Ваю храбрая сердца въ жестоцемъ харалузѣ скована, а въ буести закалена. Б. А. Рыбаков дает следующее оригинальное объяснение выражения „Слова“ — „въ буести закалена“, обогащающее этот художественный образ рядом конкретных ассоциаций: „Существует своеобразный способ закалки оружия: раскаленный выкованный клинок, поставленный вертикально лезвием вперед, вручается всаднику, который гонит коня с возможной быстротой. При этом пламенный, харалужный клинок закаляется в воздушной струе, причем лезвие, охлаждаясь больше, было тверже, а обух сохранял большую вязкость, что в целом давало идеальные качества клинка.

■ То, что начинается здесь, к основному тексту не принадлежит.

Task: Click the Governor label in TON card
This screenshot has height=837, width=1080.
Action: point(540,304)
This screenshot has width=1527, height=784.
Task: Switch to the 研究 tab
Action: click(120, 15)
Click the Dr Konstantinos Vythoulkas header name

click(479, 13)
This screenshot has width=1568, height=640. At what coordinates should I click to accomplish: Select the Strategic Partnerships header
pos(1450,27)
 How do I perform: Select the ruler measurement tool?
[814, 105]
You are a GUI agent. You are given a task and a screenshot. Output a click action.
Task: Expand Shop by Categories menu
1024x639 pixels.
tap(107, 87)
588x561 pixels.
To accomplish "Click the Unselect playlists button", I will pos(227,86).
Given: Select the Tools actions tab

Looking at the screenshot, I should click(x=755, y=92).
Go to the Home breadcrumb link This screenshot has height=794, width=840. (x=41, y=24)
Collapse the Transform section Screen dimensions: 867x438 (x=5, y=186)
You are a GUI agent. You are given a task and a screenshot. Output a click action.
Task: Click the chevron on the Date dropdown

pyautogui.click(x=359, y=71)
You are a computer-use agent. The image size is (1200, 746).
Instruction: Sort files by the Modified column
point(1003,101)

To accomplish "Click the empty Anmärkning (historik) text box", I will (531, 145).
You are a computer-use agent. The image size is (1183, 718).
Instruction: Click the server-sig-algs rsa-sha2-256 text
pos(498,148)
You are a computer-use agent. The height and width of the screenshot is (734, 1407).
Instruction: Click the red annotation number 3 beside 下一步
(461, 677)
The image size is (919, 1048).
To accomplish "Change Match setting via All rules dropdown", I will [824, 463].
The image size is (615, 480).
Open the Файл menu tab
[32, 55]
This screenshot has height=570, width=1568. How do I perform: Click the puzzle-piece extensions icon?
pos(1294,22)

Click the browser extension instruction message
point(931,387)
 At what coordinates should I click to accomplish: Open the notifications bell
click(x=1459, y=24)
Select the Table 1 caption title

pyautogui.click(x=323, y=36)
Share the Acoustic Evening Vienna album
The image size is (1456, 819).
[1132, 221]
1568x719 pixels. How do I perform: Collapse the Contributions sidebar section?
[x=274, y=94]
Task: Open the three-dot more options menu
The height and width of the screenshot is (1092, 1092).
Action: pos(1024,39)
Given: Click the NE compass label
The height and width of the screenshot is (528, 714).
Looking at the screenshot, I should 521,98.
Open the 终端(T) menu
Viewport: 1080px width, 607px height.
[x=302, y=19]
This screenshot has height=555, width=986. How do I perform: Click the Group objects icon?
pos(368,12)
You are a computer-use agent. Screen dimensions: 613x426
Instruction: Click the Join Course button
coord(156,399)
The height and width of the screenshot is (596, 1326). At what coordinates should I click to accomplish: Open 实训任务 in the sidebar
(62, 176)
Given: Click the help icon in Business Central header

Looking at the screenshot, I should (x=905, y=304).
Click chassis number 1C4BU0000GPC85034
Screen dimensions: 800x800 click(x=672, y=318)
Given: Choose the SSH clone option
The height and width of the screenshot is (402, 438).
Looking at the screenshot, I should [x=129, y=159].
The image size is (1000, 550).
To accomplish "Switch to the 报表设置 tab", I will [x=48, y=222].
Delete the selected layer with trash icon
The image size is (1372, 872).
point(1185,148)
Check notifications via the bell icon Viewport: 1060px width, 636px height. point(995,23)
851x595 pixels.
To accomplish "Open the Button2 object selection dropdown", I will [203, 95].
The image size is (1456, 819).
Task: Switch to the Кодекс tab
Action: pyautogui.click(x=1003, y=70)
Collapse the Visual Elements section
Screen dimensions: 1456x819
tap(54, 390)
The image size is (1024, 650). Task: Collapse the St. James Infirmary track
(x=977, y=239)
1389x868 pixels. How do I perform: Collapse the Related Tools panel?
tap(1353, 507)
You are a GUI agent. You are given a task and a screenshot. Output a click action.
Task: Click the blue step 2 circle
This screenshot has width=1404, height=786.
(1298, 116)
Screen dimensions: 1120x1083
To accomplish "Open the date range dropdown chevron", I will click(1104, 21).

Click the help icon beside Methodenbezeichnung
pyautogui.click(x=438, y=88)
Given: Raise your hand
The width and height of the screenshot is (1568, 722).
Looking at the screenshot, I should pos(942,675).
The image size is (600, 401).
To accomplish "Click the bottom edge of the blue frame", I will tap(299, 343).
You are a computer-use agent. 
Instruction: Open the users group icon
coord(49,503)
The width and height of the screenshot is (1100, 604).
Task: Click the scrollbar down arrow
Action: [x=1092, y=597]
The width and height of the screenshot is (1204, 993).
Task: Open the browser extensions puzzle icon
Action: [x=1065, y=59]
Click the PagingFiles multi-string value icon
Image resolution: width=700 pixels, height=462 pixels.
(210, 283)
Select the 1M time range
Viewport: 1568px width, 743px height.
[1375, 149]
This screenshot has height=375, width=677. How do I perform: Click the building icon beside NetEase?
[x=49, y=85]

В связи с этим фраза автора «Слова»: «Игорю и Всеволоде... Ваю храбрая сердца в жестоцем харалузе скована, а в буести закалена» приобретает особый смысл и свидетельствует как о технических знаниях автора, так и о приемах закалки пламенной стали, практиковавшихся древнерусскими оружейниками“ (Б. А. Рыбаков. Ремесло древней Руси. М. — Л., 1949, стр. 236—237). Отсюда возможно, что автор „Слова“ художественно объединяет в слове „буесть“ и представление о храбрости, удальстве буй-тура Всеволода и Игоря с представлениями о буйном ветре, несущемся навстречу раскаленной добела стали.

174

Се ли створисте моей сребреней сѣдинѣ? Сущность этого упрека Святослава Игорю и Всеволоду так передана в летописи: „и слыша (Святослав, — Д. Л.) о братьи своей (об Игоре и Всеволоде. — Д. Л.), оже шли суть на половци, утаившеся его: и нелюбо бысть ему“ (Ипатьевская летопись под 1185 г.). Святослав, следовательно, недоволен был тем, что Игорь и Всеволод самовольно пошли в поход, не сговорившись с ним, Святославом. Поражение Игоря и Всеволода поставлено Святославом в прямую связь с этим их феодальным непослушанием. Упрекая Игоря и Всеволода, Святослав говорит, что они своим поражением уничтожили плоды его предшествующей победы над половцами.

175

А уже не вижду власти сильнаго, и богатаго, и многовоя брата моего, Ярослава... Святослав упрекает здесь Игоря и Всеволода не только в непослушании себе (см. выше), но и своему непосредственному феодальному главе — черниговскому князю Ярославу. Смысл этого места следующий: „Не вижу я уже у власти и вашего феодального главы — могучего Ярослава Черниговского с его многочисленными помощниками“. Упрек здесь, следовательно, направлен отчасти и по адресу Ярослава — князя могучего, но не сумевшего сдержать своих подручных князей.

176

брата моего Ярослава — Ярослава Всеволодовича Черниговского, родного брата Святослава Всеволодовича Киевского.